I trained a NMPI phraser on the latest wikipedia dump. It is my understanding that scores should be <= 1.0, but I get a higher score.

Steps/code/corpus to reproduce

from gensim.corpora import WikiCorpus
from gensim.models import Phrases
from gensim.models.phrases import Phraser

wiki_corpus = WikiCorpus("enwiki-latest-pages-articles-multistream.xml.bz2", dictionary={})

ENGLISH_CONNECTOR_WORDS = frozenset(
    " a an the "  # articles; we never care about these in MWEs
    " for of with without at from to in on by "  # prepositions; incomplete on purpose, to minimize FNs
    " and or "  # conjunctions; incomplete on purpose, to minimize FNs
    .split()
)

phrases = Phrases(wiki_corpus.get_texts(), scoring='npmi', threshold=0.75, min_count=5, common_terms=ENGLISH_CONNECTOR_WORDS, max_vocab_size=80000000)
phraser = Phraser(phrases)

Then:

In[2]: max(phraser.phrasegrams.values())
Out[2]: 1.2003355030351979

Versions

Linux-3.10.0-1160.6.1.el7.x86_64-x86_64-with-centos-7.9.2009-Core
Python 3.7.9 (default, Aug 31 2020, 12:42:55)
[GCC 7.3.0]
Bits 64
NumPy 1.19.2
gensim 3.8.0
FAST_VERSION 1
piskvorky commented 3 years ago

Yeah that's weird. AFAIR the NMPI scores should be in <-1, 1>. Can you check in Gensim 4.0.0 please? (pip install -U gensim)

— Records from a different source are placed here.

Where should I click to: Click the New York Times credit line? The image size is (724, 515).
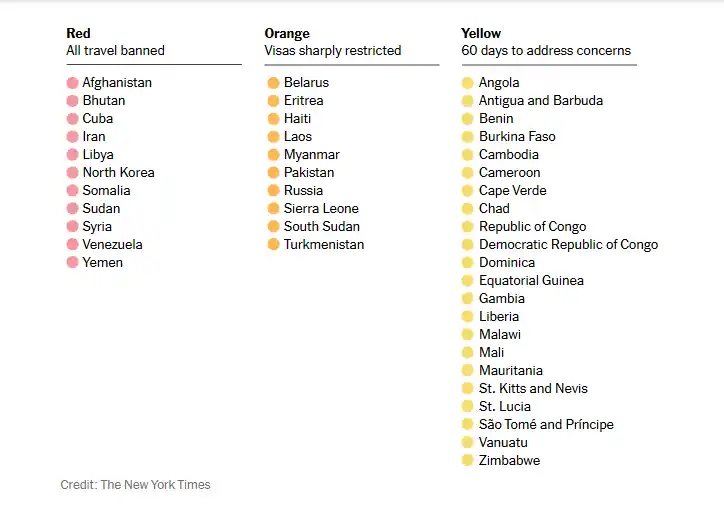[x=135, y=485]
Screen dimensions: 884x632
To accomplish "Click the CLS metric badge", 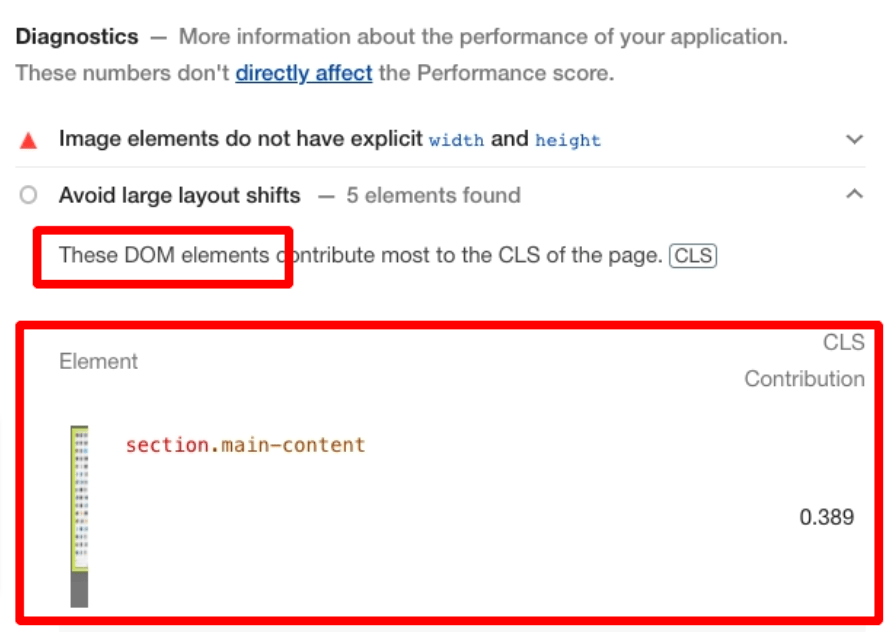I will [693, 255].
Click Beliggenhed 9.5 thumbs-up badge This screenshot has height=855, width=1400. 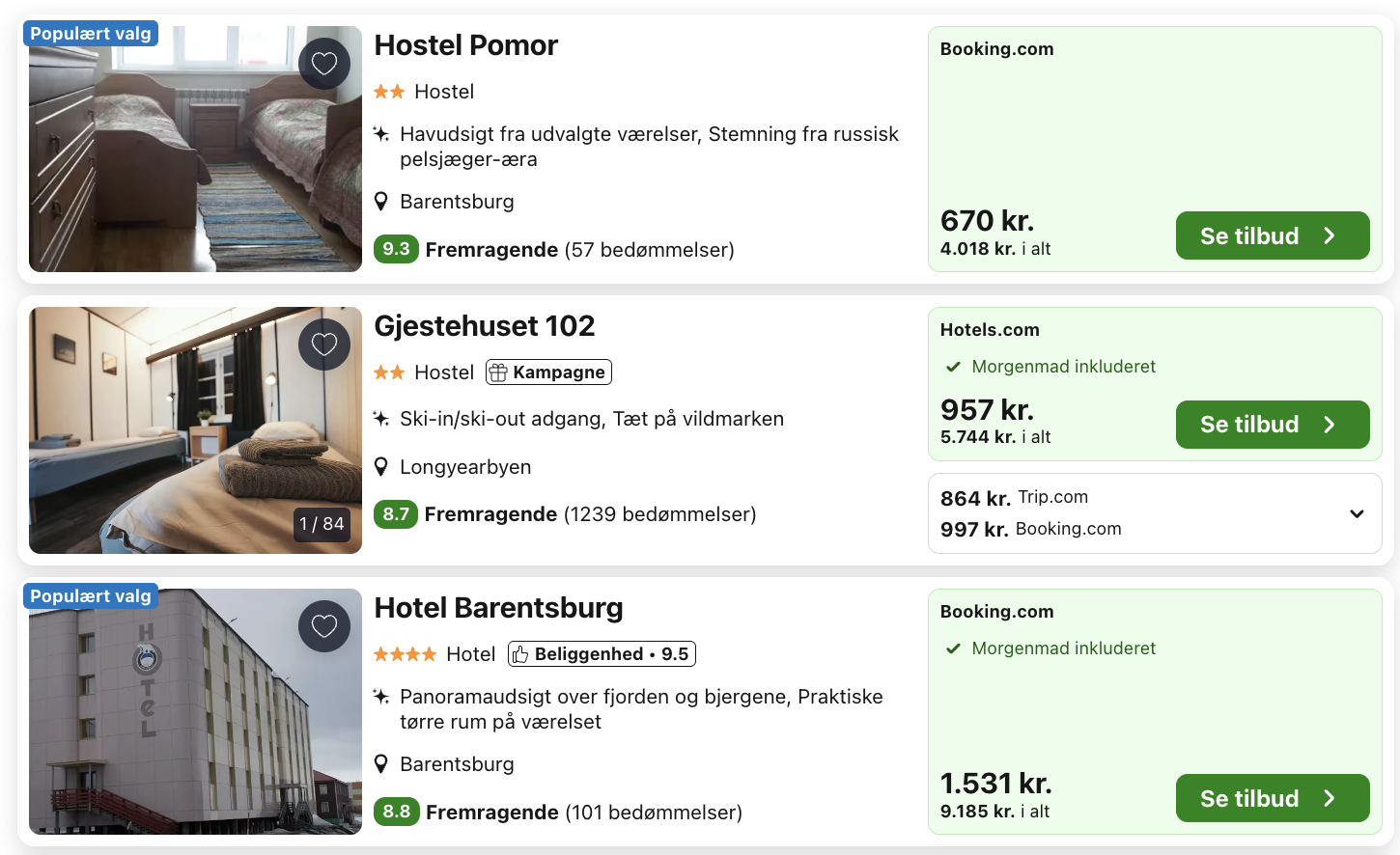click(x=602, y=654)
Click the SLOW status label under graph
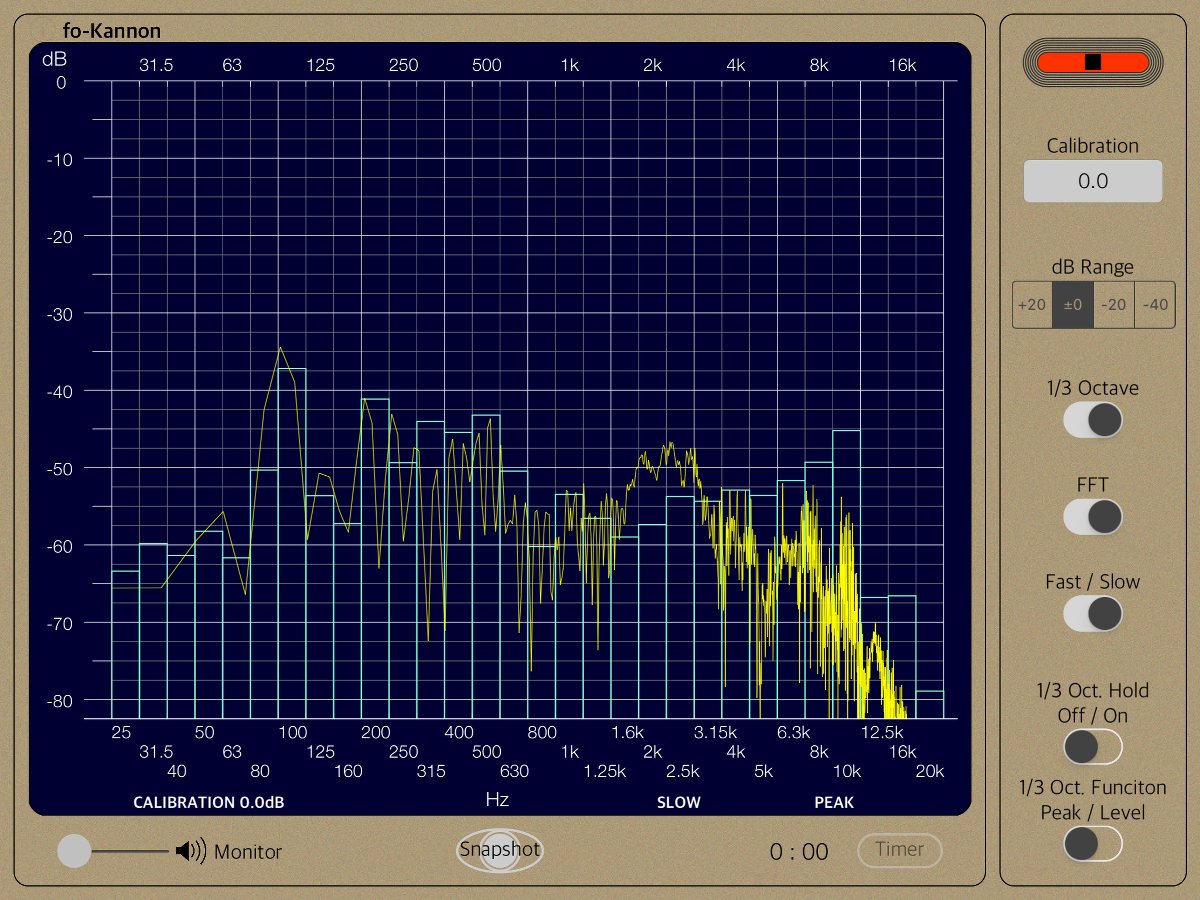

Could you inspect what the underlying words and word counts are, for the affected bigram? Maybe that will shed some light, help us debug. Thanks.

piskvorky commented 3 years ago

Also, looking at the npmi docs, I don't understand why the formula talks about prop (?), but then refers to prob on the same line. Weird too.

EDIT: that formula seems to have been introduced in https://github.com/RaRe-Technologies/gensim/commit/5677ab300e4e3dc4645806762b693902b97c13c3#diff-b792e36e52289f193a1ef84cc9f58884b95dc1a29bdb21ad8f7769daf0a3dbb0R670 . I'm leaning toward a simple typo – reviews were more lax at that time than they are now.